** Problem statement **
Print the lines from the one with "This screenshot has height=907, width=1452." up to and including the final line, leaving out the pictures.

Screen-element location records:
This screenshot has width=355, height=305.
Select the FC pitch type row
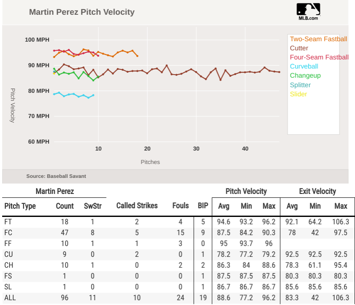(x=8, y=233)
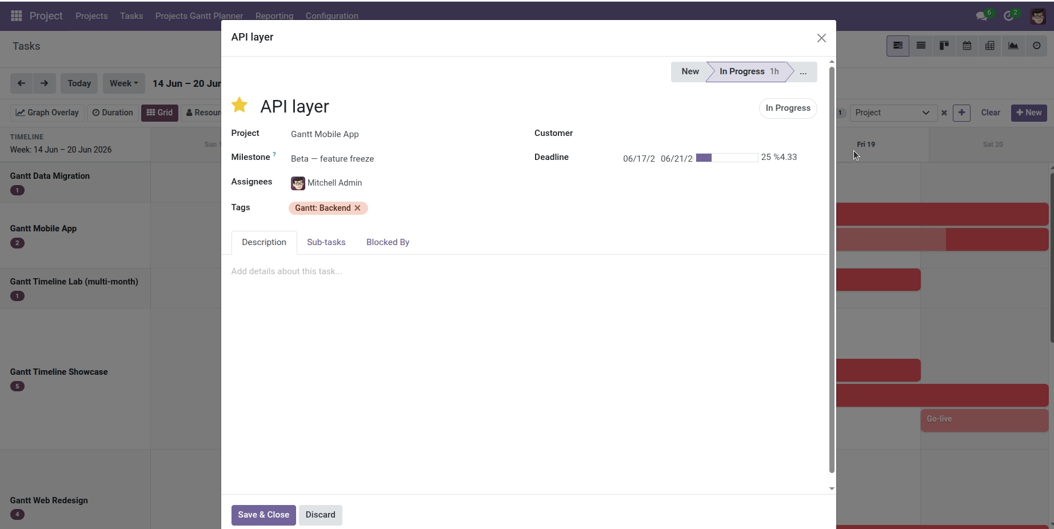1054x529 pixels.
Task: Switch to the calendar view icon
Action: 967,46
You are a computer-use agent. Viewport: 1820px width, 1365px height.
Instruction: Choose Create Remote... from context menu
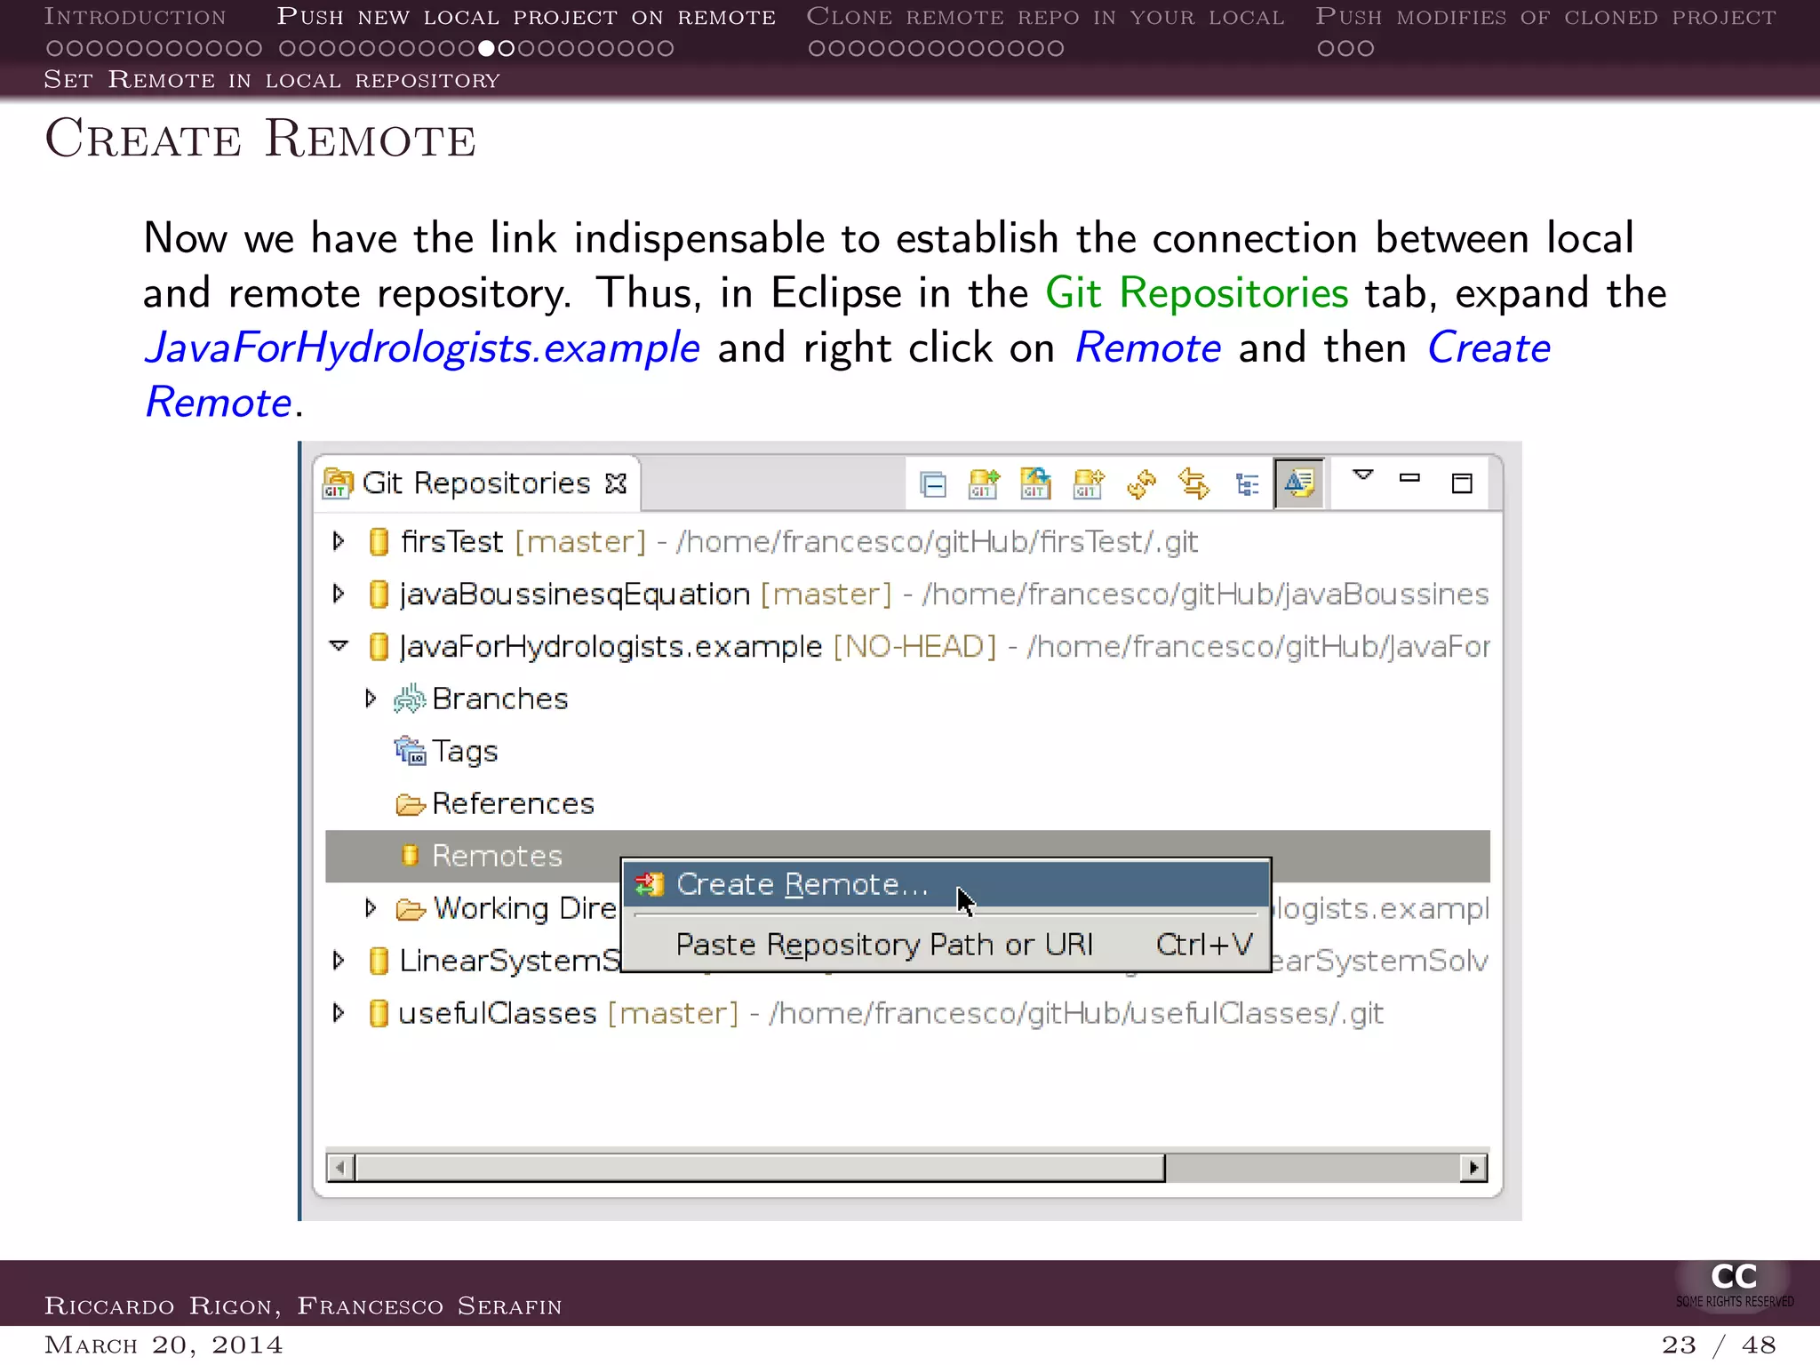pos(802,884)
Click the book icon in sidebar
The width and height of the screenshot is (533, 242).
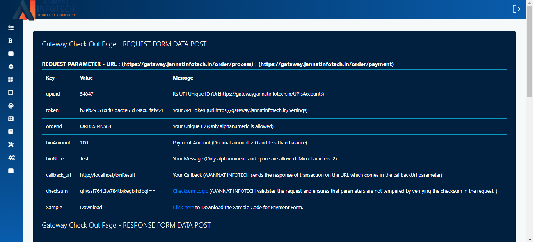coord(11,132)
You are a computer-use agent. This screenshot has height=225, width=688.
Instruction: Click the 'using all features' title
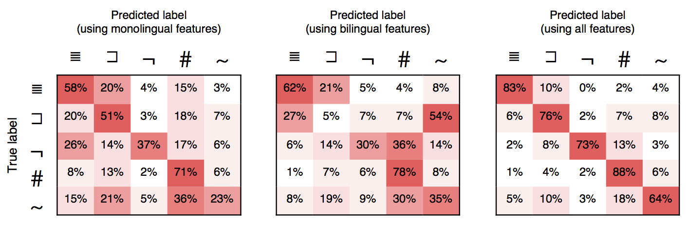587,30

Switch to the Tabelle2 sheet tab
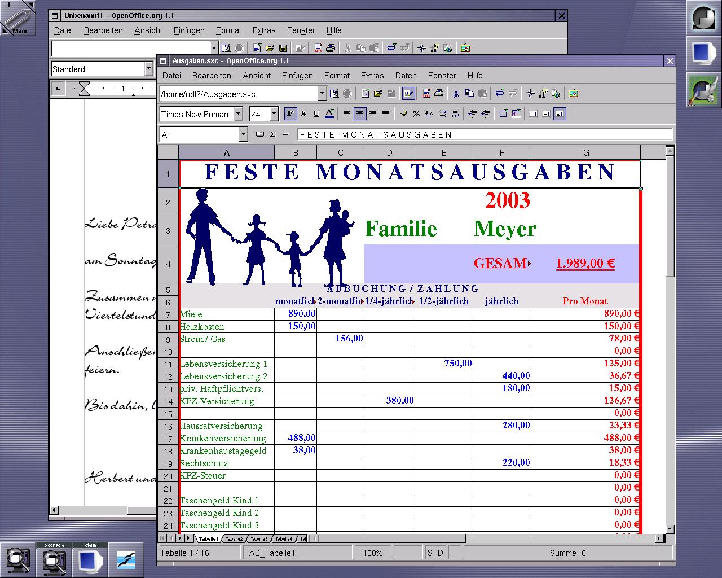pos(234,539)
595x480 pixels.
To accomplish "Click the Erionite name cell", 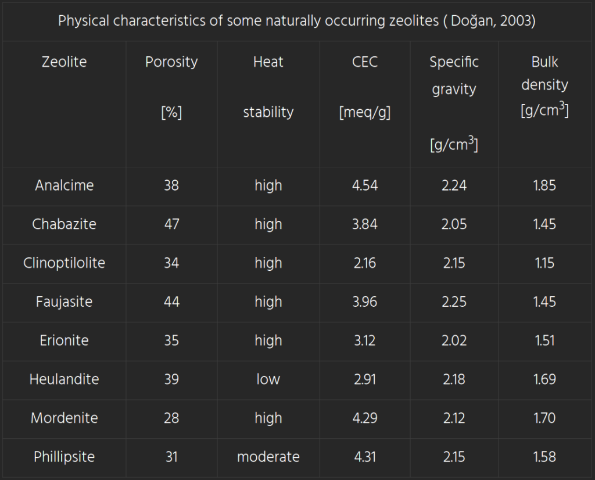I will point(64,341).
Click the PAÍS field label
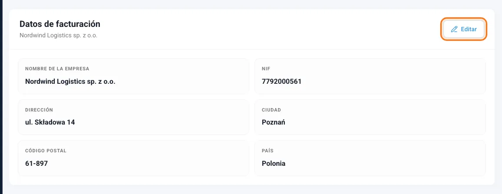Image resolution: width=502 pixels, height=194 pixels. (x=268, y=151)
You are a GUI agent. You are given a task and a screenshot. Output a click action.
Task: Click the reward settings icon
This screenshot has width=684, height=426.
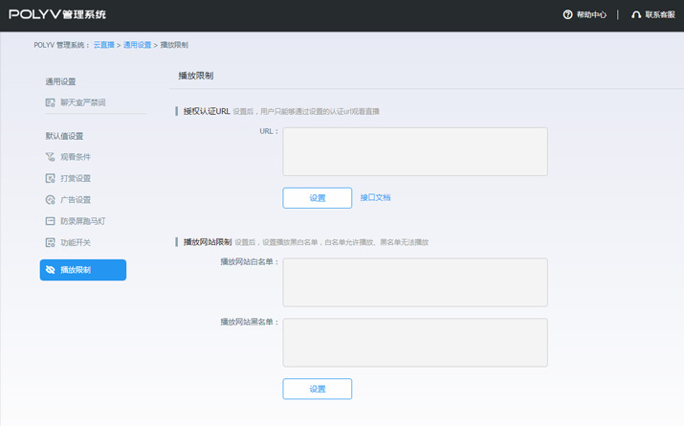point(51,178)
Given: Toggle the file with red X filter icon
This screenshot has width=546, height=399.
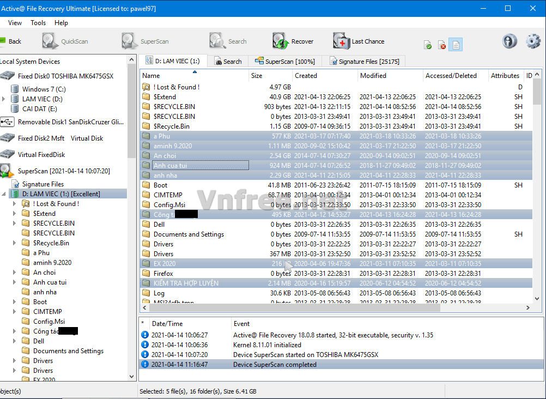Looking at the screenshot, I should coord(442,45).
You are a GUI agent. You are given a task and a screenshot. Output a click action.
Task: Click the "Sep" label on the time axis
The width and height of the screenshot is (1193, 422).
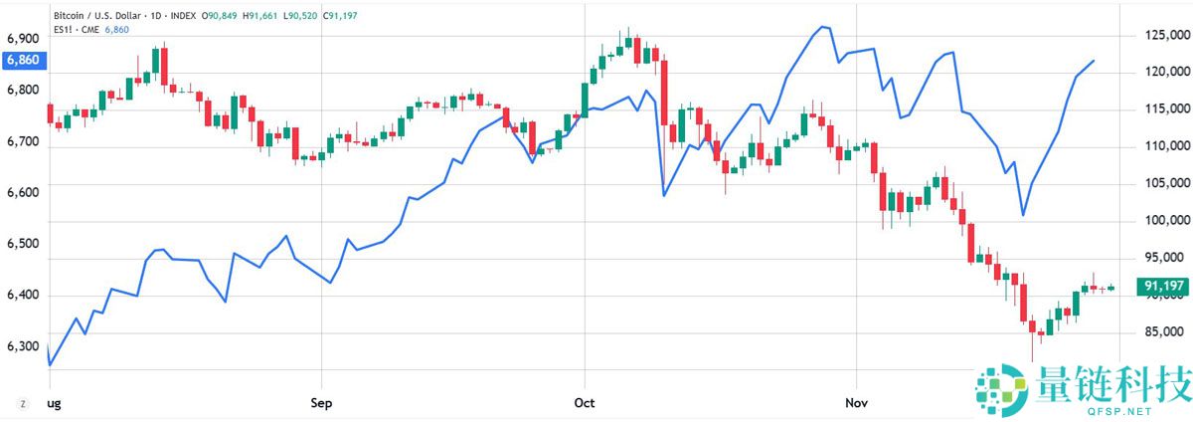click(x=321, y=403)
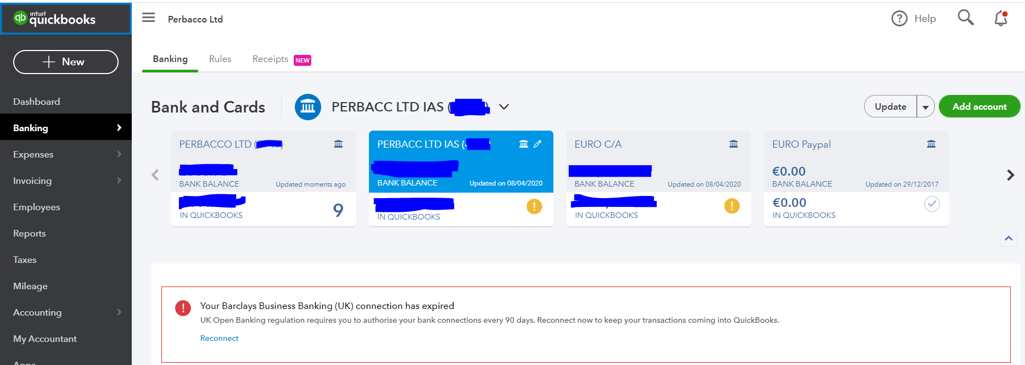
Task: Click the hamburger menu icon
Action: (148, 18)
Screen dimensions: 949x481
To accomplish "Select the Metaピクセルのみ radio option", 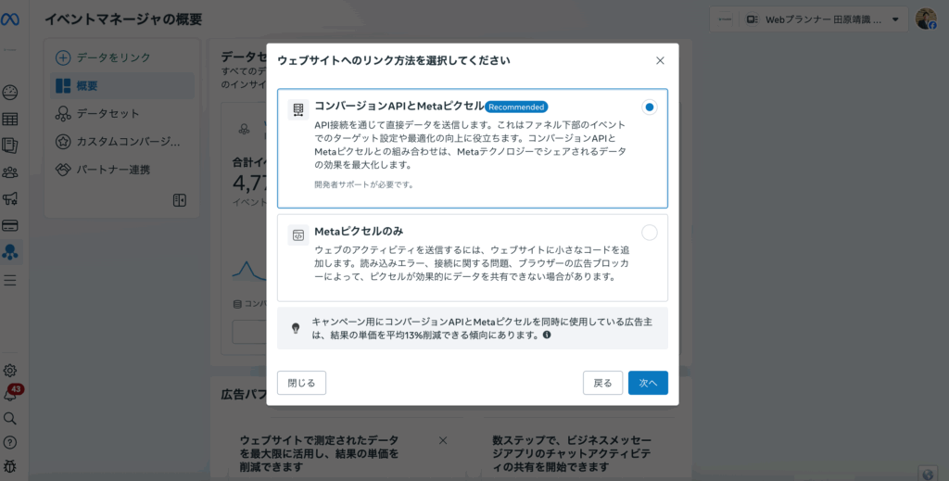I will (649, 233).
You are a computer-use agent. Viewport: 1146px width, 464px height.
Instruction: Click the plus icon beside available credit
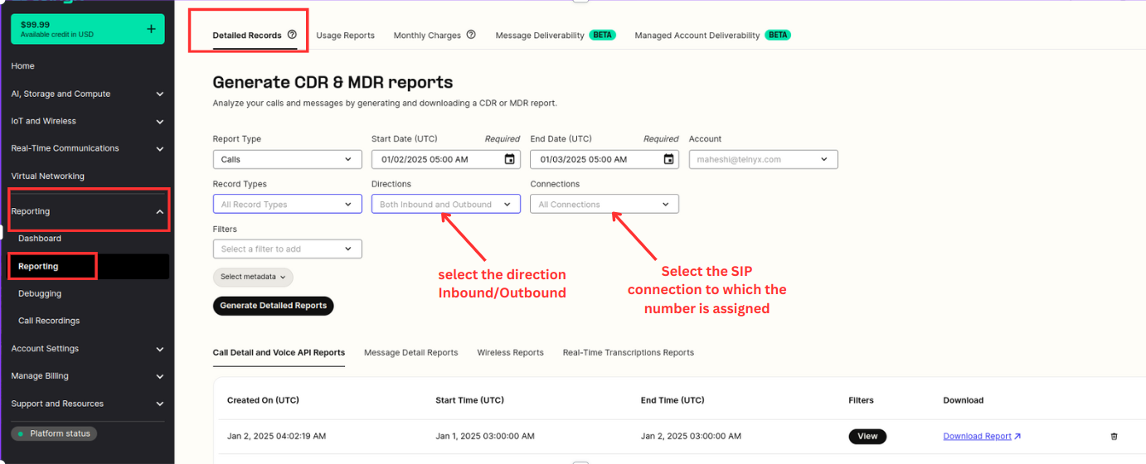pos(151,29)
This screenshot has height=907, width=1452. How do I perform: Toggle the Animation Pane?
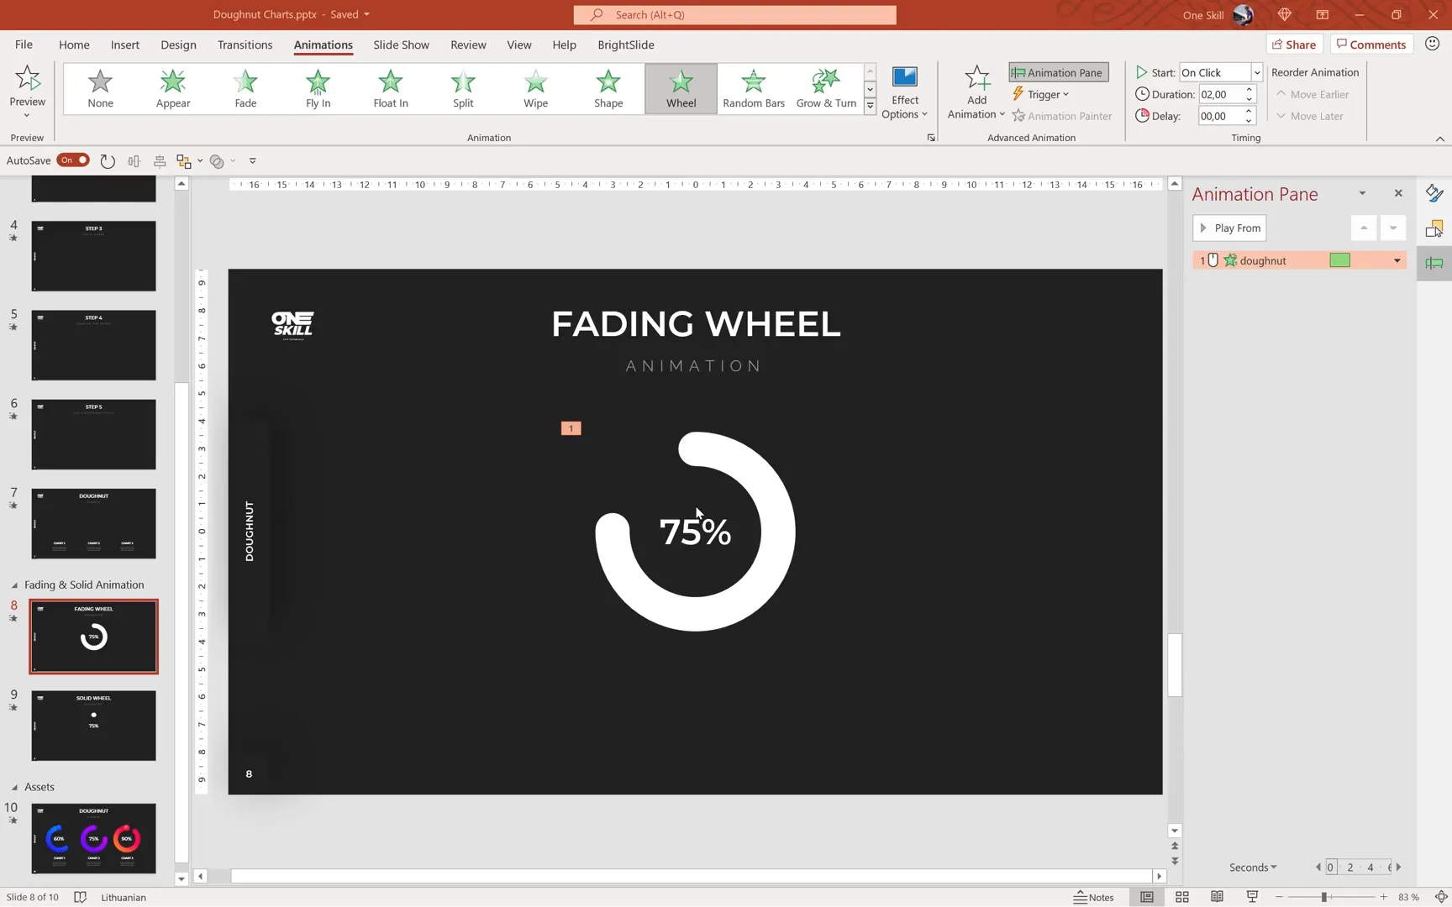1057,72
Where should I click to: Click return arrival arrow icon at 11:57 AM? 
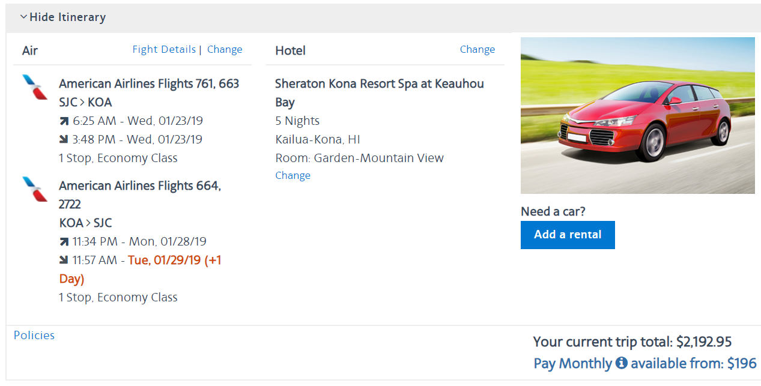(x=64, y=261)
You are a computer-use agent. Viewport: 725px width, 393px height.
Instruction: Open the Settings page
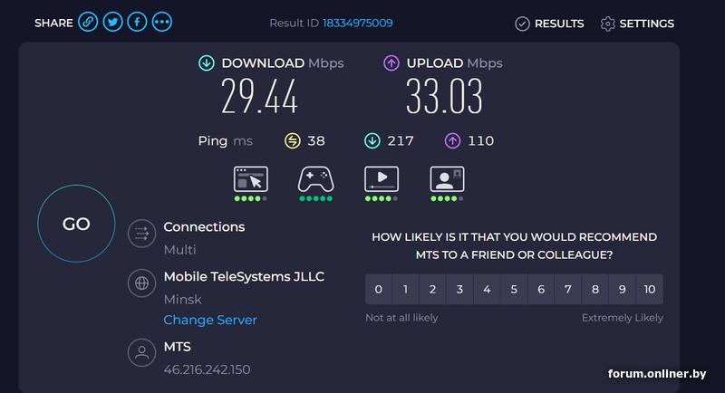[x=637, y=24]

** Worked solution **
This screenshot has height=907, width=1452. How do I perform: Toggle the Animation Pane?
1057,72
Where should I click to: Click return arrival arrow icon at 11:57 AM? 
(x=64, y=261)
You are a computer-use agent. Viewport: 725px width, 393px height.
Instruction: Open the Settings page
[x=637, y=24]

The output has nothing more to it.